Understanding Apple's legal brief in the FBI case

The fight between Apple and the FBI over the security protections on the San Bernadino iPhone has been fierce for the past few weeks, but it’s mostly been a PR battle thus far. From a legal and procedural standpoint, only two things had actually happened until yesterday: the FBI filed a motion to compel Apple to help it bypass security restrictions on the phone, and a magistrate judge ordered the company to comply. But yesterday Apple filed a motion to vacate judge Sherri Pym’s order, which lays bare the company’s actual legal argument against building a special one-off version of iOS that would allow the FBI to unlock the phone with a brute-force attack on its passcode.
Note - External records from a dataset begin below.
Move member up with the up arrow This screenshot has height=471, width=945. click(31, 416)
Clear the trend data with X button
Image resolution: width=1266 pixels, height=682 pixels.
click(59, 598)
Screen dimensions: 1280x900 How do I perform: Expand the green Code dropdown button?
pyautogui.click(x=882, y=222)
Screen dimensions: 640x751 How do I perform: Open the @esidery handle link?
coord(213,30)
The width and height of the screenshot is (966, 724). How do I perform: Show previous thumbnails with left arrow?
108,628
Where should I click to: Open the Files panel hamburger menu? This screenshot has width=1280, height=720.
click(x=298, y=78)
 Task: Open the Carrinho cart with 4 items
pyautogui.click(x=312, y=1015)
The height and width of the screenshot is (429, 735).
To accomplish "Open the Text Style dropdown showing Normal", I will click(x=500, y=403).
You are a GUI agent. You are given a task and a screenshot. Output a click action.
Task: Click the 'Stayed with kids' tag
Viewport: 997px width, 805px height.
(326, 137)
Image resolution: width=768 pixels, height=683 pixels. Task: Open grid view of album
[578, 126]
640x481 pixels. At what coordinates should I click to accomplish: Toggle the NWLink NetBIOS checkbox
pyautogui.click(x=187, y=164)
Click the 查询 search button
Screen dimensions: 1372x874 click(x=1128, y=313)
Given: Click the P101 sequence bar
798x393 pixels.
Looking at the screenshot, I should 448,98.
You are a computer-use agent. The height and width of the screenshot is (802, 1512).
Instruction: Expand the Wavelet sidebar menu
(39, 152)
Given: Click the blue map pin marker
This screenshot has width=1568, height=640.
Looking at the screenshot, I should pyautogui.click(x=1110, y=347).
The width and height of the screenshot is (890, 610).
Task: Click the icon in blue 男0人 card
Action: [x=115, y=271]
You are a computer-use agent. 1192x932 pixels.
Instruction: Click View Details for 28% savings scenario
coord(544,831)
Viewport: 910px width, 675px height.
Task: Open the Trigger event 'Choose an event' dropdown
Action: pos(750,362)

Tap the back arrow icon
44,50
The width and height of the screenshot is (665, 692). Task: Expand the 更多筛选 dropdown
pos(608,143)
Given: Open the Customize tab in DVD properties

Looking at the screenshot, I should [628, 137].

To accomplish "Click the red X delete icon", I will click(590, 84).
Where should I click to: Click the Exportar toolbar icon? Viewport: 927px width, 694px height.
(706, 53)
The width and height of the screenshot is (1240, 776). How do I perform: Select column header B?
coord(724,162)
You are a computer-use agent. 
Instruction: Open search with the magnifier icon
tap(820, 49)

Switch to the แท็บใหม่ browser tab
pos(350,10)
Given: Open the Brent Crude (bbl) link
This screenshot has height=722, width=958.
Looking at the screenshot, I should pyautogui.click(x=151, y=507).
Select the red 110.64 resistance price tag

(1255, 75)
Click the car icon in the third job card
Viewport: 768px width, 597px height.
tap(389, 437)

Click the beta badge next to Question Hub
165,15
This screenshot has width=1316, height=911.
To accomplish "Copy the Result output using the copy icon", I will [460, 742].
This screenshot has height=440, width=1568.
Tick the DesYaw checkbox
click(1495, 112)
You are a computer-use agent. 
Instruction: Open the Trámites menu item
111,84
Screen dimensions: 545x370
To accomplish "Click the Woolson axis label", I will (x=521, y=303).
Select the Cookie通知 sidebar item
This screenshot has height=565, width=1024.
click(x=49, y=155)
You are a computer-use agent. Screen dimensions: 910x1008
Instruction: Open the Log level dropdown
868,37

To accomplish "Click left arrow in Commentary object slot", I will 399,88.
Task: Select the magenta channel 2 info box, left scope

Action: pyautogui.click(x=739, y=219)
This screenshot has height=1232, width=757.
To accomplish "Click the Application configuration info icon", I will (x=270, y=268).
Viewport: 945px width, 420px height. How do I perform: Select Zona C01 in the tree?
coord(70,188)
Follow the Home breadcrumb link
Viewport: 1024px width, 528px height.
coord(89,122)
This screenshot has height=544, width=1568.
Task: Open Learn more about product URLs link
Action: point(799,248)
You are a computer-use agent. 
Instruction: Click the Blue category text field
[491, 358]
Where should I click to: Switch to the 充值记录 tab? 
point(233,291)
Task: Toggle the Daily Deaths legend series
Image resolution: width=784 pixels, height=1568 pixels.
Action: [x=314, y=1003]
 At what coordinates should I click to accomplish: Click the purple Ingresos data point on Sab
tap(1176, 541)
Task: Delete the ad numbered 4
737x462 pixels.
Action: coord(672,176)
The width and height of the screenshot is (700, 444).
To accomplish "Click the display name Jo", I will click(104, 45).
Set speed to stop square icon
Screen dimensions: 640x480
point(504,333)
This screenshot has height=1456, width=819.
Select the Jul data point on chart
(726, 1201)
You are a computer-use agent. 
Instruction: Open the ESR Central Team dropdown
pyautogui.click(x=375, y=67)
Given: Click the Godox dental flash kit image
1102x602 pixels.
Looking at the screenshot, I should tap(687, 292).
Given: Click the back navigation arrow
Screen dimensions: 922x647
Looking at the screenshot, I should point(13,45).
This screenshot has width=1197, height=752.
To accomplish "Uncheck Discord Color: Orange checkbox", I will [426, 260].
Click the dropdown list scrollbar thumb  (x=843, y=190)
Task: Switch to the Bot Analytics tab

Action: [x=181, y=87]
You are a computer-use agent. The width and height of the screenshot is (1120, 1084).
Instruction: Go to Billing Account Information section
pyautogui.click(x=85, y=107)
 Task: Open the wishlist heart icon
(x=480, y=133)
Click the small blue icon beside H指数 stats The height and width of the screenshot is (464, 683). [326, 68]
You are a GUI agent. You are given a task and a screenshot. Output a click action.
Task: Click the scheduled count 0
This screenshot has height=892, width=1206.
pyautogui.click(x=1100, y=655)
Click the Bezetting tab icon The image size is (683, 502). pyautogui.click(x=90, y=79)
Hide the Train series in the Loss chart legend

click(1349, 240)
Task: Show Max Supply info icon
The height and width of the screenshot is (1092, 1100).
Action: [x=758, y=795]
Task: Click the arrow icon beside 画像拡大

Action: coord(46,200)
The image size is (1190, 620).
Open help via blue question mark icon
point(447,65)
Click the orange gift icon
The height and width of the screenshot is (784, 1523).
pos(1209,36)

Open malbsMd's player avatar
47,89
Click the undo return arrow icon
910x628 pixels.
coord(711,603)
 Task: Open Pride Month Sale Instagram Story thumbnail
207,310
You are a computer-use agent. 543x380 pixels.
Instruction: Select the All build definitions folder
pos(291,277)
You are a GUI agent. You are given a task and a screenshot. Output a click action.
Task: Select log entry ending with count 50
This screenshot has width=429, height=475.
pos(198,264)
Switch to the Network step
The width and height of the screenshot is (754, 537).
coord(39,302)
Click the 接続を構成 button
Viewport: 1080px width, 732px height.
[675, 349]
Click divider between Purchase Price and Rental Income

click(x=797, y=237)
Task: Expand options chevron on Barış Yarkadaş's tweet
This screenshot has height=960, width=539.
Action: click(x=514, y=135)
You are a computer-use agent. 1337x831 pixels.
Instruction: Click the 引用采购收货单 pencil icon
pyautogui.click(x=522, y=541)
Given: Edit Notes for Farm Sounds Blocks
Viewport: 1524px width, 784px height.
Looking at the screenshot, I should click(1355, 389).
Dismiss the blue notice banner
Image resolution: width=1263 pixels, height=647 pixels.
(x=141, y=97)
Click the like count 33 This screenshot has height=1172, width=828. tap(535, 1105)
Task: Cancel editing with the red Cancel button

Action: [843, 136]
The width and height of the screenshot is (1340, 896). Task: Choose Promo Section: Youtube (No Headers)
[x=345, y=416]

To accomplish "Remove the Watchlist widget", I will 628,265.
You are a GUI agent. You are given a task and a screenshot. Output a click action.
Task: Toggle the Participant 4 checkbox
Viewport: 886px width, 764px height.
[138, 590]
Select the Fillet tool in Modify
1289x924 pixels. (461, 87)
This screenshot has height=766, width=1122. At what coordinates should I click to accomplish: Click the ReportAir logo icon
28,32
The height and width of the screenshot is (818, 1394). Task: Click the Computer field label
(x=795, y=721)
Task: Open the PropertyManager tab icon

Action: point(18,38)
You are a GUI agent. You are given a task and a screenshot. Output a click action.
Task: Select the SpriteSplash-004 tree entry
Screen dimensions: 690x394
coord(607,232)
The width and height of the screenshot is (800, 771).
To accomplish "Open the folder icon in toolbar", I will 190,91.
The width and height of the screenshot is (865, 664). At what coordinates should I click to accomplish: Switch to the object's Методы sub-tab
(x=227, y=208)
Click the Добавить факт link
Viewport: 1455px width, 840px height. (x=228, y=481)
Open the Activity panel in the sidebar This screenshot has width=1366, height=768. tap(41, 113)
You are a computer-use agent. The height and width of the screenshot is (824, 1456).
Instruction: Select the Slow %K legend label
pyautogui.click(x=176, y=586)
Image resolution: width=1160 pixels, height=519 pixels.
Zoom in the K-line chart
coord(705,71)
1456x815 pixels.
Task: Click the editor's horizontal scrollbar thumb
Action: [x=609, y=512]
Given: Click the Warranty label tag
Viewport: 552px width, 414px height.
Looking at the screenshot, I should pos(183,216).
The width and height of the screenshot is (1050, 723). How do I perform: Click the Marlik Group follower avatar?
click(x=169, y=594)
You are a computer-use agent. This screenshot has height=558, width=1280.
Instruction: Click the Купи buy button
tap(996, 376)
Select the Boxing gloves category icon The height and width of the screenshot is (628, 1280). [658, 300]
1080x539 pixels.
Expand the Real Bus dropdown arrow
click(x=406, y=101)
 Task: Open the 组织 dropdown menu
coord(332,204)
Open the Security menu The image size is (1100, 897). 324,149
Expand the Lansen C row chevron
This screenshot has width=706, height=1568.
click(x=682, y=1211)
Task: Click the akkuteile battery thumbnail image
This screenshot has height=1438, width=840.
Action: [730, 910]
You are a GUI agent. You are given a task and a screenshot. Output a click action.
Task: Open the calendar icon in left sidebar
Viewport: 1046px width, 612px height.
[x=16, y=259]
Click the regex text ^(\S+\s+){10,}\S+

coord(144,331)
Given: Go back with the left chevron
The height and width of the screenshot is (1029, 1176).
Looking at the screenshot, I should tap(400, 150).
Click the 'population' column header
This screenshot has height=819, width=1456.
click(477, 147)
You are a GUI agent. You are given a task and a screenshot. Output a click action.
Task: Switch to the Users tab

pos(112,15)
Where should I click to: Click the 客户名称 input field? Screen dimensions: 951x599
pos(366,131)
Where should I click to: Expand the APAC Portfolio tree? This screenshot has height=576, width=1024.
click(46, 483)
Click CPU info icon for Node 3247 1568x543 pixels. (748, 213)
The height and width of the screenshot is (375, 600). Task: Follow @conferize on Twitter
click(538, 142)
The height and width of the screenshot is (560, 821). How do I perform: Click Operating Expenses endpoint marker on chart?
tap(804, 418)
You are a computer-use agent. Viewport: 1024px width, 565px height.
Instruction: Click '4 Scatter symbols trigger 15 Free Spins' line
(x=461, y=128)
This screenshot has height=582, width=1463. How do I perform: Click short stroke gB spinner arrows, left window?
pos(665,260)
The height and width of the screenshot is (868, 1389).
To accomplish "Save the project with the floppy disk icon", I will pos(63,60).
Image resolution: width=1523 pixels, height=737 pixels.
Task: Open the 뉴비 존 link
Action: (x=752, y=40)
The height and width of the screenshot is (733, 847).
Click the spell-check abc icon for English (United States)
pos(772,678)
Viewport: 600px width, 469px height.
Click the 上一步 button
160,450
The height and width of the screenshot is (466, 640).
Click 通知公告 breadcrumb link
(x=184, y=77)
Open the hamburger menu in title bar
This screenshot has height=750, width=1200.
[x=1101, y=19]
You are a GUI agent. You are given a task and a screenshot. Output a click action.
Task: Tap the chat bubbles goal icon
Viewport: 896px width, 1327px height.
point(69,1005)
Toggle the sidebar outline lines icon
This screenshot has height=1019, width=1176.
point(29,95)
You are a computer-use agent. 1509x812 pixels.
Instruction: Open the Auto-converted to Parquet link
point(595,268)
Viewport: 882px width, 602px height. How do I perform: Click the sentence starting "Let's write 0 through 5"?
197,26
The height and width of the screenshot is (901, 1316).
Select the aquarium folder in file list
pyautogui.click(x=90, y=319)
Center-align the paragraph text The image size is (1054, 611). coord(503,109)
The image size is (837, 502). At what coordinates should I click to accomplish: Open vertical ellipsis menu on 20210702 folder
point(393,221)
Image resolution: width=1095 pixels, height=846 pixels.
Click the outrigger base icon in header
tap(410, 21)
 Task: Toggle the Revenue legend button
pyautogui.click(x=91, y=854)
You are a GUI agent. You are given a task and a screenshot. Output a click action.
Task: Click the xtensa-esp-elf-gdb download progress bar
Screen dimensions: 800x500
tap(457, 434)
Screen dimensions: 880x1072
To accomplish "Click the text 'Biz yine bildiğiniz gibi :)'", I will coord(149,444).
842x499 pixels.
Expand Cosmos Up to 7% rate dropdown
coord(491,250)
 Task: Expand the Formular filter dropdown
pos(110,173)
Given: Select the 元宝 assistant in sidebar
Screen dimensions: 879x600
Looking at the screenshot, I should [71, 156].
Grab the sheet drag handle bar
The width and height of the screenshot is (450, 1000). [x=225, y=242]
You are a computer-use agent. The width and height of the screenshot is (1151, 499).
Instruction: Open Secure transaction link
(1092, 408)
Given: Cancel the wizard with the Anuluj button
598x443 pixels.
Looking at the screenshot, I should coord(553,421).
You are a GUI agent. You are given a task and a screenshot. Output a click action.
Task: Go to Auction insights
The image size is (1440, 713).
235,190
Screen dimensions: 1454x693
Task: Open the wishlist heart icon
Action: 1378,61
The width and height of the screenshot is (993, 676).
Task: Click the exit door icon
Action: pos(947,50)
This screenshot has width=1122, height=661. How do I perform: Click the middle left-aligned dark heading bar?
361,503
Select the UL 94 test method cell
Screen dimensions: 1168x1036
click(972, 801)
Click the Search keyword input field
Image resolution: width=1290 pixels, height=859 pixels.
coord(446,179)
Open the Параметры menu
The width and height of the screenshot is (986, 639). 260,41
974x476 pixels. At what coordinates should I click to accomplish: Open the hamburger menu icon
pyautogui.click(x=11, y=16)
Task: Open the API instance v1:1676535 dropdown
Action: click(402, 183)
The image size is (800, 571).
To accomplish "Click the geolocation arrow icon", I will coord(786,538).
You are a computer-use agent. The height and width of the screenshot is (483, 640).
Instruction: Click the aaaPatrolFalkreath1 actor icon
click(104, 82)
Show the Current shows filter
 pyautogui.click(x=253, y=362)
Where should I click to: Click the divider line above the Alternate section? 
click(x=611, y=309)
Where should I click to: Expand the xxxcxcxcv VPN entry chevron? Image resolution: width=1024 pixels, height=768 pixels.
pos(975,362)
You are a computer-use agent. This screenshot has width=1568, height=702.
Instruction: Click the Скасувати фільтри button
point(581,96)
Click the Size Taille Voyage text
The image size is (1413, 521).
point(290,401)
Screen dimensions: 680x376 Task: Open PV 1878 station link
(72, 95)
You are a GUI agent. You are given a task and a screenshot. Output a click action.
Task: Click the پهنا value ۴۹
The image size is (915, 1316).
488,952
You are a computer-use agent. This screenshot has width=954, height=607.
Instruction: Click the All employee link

So let’s pull it apart and see what’s going on here. While the PR machines on both sides are operating at full tilt, the actual substantive issue in this case is pretty simple: Does the government have the authority to order Apple to help unlock the phone based on statute or precedent? That’s the only question anyone’s trying to answer, since almost all the other facts in the case break decisively in the government’s favor: the government owned the phone, there’s a warrant, the guy was a terrorist asshole, etc., etc., etc. Apple doesn’t even really bring any of that up. The entire brief is focused on whether the government has the power to make Apple help law enforcement.
And reading through it, a few things are clear:

  1. This document feels hastily written and filed for the benefit of the press and public, not as a complete legal argument — it has typos, the language is surprisingly casual, and the arguments are ordered from easiest to understand to the most complex, not from strongest to weakest.
  2. An unspoken theme running through the entire brief is the fact that Apple is clearly happy to turn over the contents of iCloud backups to the government. This renders any real privacy claims moot; it's trivially easy to sketch out a legislative compromise where Congress will allow Apple to protect strong on-device encryption so long as every user is required to back their devices up to a server accessible to law enforcement.
  3. It will be surprising if the magistrate judge rules against the government on this set of law and facts by following Apple's complicated argument that relies on a close reading of a wiretapping statute from 1994, an interpretation of a 1977 Supreme Court case that itself interprets the All Writs Act from 1789, and lands squarely on major questions of First and Fifth Amendment jurisprudence. One way or another, this case will end up at the Supreme Court; whether or not the lower courts want to go out on a limb before that happens is totally up for debate.